• EXERCISE
Please edit the halftime show passage: write it out again between "Chris Martin and" and "halftime show team.", inclusive, with "kaleidoscope" changed to "mosaic".

• GIVEN PASSAGE
----------------------------------------
While all of these concerns may seem like a lot to keep in mind, they don’t even take the artists’ creative teams into account.
“For every artist that comes on board, this is the epitome of performance for them,” Rodgers says. “They bring their whole team with them and can’t help but want to take part in the creative process. We’ve learned to listen to every idea and protect the artists’ input as much as possible while still meeting our staging and logistical needs.”
Chris Martin and the Coldplay creative team looked at Tribe’s initial massing studies and decided that they wanted a kaleidoscope design for their set – something that was colorful and fit with the branding of their latest album but could also be pulled off during a daytime show. The visually heavy, kinetic show that resulted from their discussions showed Tribe’s dedication to realizing their artists’ visions, as well as the artists’ trust in the halftime show team.
“It can be hard for a creative team to give up control to us,” Rodgers says. “But Chris was great. He said from the start that we were chosen to create the halftime show for a reason.”
----------------------------------------
• DATASET RECORDS
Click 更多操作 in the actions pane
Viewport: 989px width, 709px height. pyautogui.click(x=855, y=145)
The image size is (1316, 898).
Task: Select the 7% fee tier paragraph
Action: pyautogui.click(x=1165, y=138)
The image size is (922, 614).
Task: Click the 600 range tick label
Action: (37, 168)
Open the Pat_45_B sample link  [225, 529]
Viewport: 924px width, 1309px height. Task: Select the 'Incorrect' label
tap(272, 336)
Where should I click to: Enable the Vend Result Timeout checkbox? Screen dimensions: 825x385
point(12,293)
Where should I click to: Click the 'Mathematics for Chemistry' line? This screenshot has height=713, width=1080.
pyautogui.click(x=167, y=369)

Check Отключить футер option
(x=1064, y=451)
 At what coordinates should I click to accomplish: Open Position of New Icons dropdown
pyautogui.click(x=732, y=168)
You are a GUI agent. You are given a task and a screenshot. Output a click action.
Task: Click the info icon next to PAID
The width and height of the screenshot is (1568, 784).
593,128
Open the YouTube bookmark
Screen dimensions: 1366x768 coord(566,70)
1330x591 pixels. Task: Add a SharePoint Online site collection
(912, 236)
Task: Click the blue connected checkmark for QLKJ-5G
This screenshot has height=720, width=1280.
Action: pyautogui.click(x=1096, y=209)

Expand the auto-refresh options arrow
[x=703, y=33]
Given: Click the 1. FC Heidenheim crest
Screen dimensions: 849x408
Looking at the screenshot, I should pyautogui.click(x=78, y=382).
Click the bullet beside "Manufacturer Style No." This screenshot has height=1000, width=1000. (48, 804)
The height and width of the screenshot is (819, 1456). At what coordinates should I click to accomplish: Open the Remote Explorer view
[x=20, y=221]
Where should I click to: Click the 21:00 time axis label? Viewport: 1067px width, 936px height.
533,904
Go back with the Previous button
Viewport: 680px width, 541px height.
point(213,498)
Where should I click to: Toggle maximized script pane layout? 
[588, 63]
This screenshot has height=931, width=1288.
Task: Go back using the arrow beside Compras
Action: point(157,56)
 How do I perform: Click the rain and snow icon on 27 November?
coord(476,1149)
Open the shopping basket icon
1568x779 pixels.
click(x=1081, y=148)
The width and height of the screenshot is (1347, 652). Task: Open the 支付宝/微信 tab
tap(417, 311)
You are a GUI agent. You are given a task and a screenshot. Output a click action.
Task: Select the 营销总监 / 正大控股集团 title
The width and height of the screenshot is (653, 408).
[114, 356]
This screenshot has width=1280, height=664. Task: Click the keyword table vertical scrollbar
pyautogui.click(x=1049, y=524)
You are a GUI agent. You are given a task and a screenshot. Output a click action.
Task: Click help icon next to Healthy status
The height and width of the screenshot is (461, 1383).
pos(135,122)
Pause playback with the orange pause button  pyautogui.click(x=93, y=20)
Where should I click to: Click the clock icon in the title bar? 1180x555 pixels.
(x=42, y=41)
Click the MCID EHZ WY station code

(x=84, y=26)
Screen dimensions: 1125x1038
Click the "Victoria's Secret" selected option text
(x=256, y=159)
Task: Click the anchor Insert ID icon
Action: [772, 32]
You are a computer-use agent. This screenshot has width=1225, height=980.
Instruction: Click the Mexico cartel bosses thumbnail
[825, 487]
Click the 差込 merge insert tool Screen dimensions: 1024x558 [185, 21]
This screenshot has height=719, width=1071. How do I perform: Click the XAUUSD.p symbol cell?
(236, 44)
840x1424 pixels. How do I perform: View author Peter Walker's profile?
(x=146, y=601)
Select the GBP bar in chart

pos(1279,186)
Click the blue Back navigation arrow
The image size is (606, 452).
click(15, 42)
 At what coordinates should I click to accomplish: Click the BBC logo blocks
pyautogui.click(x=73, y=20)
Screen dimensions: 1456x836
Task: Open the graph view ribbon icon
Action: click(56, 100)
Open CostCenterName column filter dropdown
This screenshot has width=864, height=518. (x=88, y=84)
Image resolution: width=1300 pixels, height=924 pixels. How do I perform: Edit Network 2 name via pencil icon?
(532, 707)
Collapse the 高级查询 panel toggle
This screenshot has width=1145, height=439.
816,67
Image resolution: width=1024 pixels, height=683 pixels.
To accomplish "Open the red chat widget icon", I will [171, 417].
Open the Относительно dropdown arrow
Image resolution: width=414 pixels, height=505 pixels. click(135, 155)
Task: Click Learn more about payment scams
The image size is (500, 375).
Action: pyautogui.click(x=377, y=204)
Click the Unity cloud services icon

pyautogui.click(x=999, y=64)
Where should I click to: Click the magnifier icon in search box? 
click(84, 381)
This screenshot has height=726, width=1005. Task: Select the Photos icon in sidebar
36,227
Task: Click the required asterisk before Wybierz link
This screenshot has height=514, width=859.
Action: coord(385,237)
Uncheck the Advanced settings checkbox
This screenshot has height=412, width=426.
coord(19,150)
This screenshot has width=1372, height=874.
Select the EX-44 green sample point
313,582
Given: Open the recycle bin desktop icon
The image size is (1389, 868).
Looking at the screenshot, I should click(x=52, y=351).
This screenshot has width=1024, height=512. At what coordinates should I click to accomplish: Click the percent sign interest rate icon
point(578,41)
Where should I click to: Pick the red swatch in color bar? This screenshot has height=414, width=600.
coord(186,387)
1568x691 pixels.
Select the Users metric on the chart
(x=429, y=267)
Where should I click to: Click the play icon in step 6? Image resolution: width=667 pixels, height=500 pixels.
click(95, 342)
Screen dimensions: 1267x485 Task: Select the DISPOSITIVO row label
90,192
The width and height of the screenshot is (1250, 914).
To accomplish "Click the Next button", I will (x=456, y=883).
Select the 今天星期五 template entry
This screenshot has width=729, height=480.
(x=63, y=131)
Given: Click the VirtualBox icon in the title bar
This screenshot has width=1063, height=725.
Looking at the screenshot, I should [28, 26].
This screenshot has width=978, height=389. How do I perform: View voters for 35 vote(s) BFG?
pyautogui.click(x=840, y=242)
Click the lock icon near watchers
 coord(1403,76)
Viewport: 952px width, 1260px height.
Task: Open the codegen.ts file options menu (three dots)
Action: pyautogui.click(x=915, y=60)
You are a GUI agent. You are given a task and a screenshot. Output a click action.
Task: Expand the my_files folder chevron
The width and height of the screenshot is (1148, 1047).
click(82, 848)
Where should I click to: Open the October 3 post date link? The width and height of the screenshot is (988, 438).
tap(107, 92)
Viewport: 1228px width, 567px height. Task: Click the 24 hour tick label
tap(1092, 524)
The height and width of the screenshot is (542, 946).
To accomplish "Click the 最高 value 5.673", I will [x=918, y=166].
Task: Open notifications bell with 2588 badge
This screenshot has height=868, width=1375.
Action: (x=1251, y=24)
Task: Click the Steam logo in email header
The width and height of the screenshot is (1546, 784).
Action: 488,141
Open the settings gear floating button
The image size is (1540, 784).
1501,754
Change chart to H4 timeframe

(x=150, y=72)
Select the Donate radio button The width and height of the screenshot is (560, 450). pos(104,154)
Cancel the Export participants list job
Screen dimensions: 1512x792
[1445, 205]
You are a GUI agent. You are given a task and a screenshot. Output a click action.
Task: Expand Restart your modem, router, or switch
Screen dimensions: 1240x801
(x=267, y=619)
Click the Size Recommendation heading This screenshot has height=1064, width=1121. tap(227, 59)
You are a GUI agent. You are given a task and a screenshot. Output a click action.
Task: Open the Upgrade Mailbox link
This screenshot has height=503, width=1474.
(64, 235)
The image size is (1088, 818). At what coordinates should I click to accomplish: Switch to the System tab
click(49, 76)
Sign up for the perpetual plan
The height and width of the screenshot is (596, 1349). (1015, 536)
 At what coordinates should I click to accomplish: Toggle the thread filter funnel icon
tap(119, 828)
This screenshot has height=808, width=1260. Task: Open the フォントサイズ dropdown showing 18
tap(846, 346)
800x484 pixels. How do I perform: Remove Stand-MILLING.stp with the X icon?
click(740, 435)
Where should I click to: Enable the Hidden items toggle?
----------------------------------------
• OUTPUT FOR THIS TASK
Chris Martin and the Coldplay creative team looked at Tribe’s initial massing studies and decided that they wanted a mosaic design for their set – something that was colorful and fit with the branding of their latest album but could also be pulled off during a daytime show. The visually heavy, kinetic show that resulted from their discussions showed Tribe’s dedication to realizing their artists’ visions, as well as the artists’ trust in the halftime show team.